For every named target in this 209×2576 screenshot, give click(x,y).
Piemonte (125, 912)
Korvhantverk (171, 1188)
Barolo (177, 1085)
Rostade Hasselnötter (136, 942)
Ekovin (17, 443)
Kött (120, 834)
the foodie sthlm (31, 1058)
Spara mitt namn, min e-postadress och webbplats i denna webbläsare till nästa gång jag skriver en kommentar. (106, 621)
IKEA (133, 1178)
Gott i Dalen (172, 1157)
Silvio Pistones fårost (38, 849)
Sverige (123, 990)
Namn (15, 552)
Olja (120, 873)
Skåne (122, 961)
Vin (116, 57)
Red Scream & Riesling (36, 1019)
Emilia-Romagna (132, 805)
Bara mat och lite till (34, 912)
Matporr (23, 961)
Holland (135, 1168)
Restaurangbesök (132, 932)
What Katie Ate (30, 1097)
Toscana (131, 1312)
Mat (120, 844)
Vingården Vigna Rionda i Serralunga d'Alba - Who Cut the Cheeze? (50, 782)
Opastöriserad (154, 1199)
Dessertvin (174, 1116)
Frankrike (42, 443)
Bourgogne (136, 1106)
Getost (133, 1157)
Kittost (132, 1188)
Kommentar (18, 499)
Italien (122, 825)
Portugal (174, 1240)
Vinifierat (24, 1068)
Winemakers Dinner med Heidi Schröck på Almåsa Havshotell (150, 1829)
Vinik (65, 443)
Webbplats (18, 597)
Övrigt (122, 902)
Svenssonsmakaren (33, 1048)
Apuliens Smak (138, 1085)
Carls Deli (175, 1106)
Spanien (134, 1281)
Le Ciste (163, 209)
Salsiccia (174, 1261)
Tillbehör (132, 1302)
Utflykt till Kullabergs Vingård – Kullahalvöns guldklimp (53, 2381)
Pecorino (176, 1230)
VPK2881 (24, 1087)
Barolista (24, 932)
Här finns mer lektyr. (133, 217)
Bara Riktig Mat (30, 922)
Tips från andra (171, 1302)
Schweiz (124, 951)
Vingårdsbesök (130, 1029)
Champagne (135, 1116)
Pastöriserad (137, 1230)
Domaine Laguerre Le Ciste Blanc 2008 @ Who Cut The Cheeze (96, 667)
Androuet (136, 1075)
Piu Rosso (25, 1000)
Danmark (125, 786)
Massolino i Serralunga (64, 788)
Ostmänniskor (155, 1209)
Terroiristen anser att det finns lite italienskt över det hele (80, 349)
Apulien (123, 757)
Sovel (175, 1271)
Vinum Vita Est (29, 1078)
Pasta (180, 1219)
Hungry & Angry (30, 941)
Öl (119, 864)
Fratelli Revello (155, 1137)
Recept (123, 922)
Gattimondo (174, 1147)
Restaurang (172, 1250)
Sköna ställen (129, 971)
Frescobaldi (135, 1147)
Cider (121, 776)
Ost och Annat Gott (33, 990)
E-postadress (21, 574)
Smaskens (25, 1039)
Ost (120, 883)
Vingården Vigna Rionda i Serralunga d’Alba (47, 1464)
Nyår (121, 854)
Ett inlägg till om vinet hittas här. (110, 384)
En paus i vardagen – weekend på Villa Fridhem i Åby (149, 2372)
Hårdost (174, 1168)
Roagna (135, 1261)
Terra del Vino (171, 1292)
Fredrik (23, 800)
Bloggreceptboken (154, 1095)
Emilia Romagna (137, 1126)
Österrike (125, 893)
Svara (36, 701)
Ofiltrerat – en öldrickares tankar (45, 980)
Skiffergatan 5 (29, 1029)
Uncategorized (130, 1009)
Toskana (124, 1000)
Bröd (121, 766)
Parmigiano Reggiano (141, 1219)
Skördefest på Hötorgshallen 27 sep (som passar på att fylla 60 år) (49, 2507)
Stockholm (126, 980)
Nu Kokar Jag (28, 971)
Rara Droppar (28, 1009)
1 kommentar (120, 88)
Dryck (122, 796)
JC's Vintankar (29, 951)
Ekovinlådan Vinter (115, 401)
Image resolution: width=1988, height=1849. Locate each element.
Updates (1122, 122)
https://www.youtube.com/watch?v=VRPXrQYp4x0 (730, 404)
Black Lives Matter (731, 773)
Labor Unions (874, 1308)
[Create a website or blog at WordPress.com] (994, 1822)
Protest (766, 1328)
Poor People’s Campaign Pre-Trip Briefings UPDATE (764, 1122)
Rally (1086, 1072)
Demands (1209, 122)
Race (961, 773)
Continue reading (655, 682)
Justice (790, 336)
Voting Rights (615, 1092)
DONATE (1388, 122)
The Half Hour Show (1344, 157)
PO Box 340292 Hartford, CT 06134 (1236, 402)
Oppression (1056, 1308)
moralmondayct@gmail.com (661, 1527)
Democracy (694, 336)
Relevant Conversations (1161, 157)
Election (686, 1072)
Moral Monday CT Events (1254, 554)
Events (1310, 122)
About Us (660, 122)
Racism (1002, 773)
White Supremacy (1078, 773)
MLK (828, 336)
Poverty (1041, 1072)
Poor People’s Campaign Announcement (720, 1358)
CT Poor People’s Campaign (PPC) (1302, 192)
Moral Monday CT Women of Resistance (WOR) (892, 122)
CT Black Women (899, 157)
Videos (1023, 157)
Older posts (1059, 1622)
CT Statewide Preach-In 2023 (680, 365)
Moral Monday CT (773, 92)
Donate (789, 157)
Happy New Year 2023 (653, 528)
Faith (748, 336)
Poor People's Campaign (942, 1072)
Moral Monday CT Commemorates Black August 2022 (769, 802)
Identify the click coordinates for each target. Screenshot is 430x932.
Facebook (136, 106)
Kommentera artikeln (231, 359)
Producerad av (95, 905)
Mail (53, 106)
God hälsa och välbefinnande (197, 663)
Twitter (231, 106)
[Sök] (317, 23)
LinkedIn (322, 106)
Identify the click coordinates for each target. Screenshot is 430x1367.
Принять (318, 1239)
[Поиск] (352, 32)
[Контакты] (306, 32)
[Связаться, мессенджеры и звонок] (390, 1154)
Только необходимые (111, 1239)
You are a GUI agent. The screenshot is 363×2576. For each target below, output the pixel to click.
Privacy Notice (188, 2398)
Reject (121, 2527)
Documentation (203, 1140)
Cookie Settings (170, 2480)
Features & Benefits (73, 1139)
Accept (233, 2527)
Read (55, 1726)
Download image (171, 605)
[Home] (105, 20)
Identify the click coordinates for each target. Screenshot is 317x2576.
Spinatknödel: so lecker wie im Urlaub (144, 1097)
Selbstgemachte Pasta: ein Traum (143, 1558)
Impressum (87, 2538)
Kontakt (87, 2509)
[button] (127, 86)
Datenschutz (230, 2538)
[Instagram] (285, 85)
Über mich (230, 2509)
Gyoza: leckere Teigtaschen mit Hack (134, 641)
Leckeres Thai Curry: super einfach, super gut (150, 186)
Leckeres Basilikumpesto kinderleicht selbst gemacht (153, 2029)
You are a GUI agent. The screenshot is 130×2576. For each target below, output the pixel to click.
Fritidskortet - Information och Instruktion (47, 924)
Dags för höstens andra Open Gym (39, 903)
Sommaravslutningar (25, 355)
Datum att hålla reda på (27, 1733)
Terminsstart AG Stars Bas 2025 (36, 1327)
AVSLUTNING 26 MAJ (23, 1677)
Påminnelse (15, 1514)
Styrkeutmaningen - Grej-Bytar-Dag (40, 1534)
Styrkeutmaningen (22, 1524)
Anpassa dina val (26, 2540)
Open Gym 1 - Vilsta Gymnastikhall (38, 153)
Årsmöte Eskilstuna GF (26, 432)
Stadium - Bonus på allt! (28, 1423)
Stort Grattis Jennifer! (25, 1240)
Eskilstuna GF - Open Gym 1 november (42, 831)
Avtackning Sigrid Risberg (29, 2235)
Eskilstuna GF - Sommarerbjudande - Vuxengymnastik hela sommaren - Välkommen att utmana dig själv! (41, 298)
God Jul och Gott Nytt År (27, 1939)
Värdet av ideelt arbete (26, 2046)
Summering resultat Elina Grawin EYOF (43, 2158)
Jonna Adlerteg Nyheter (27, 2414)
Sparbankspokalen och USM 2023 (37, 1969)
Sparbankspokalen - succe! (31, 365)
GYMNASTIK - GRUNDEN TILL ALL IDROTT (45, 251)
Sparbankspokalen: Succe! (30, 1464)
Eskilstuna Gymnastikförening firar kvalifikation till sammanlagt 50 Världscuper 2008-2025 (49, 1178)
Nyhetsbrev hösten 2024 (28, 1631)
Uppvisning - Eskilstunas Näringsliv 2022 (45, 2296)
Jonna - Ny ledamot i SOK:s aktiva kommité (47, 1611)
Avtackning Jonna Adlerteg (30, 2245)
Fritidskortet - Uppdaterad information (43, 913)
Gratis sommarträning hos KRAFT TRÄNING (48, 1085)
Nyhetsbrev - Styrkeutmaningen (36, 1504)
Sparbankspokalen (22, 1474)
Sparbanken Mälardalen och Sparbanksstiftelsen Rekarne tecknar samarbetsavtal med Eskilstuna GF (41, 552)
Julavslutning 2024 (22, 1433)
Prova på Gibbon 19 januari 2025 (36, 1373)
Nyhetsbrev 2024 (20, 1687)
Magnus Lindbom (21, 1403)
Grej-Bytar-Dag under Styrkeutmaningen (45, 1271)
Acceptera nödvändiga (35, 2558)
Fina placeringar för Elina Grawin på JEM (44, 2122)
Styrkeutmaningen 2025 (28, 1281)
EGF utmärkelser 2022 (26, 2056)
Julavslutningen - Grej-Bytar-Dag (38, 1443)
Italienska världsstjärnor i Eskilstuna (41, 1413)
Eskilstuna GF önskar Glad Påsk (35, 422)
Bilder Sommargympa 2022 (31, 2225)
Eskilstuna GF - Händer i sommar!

◆ About this task
Copy the records above exactly, beginning at the line that contains "Utflykt till Kullabergs" and stopping after the line that contains "Nu Kokar Jag (28, 971)".

◆ Solution for this exercise
Utflykt till Kullabergs Vingård – Kullahalvöns guldklimp (53, 2381)
Pecorino (176, 1230)
VPK2881 (24, 1087)
Barolista (24, 932)
Här finns mer lektyr. (133, 217)
Bara Riktig Mat (30, 922)
Tips från andra (171, 1302)
Schweiz (124, 951)
Vingårdsbesök (130, 1029)
Champagne (135, 1116)
Pastöriserad (137, 1230)
Domaine Laguerre Le Ciste Blanc 2008 @ Who Cut The Cheeze (96, 667)
Androuet (136, 1075)
Piu Rosso (25, 1000)
Danmark (125, 786)
Massolino i Serralunga (64, 788)
Ostmänniskor (155, 1209)
Terroiristen anser att det finns lite italienskt över det hele (80, 349)
Apulien (123, 757)
Sovel (175, 1271)
Vinum Vita Est (29, 1078)
Pasta (180, 1219)
Hungry & Angry (30, 941)
Öl (119, 864)
Fratelli Revello (155, 1137)
Recept (123, 922)
Gattimondo (174, 1147)
Restaurang (172, 1250)
Sköna ställen (129, 971)
Frescobaldi (135, 1147)
Cider (121, 776)
Ost och Annat Gott (33, 990)
E-postadress (21, 574)
Smaskens (25, 1039)
Ost (120, 883)
Vingården Vigna Rionda i Serralunga d’Alba (47, 1464)
Nyår (121, 854)
Ett inlägg till om vinet hittas här. (110, 384)
En paus i vardagen – weekend på Villa Fridhem i Åby (149, 2372)
Hårdost (174, 1168)
Roagna (135, 1261)
Terra del Vino (171, 1292)
Fredrik (23, 800)
Bloggreceptboken (154, 1095)
Emilia Romagna (137, 1126)
Österrike (125, 893)
Svara (36, 701)
Ofiltrerat – en öldrickares tankar (45, 980)
Skiffergatan 5 (29, 1029)
Uncategorized (130, 1009)
Toskana (124, 1000)
Bröd (121, 766)
Parmigiano Reggiano (141, 1219)
Skördefest på Hötorgshallen 27 sep (som passar på att fylla 60 år) (49, 2507)
Stockholm (126, 980)
Nu Kokar Jag (28, 971)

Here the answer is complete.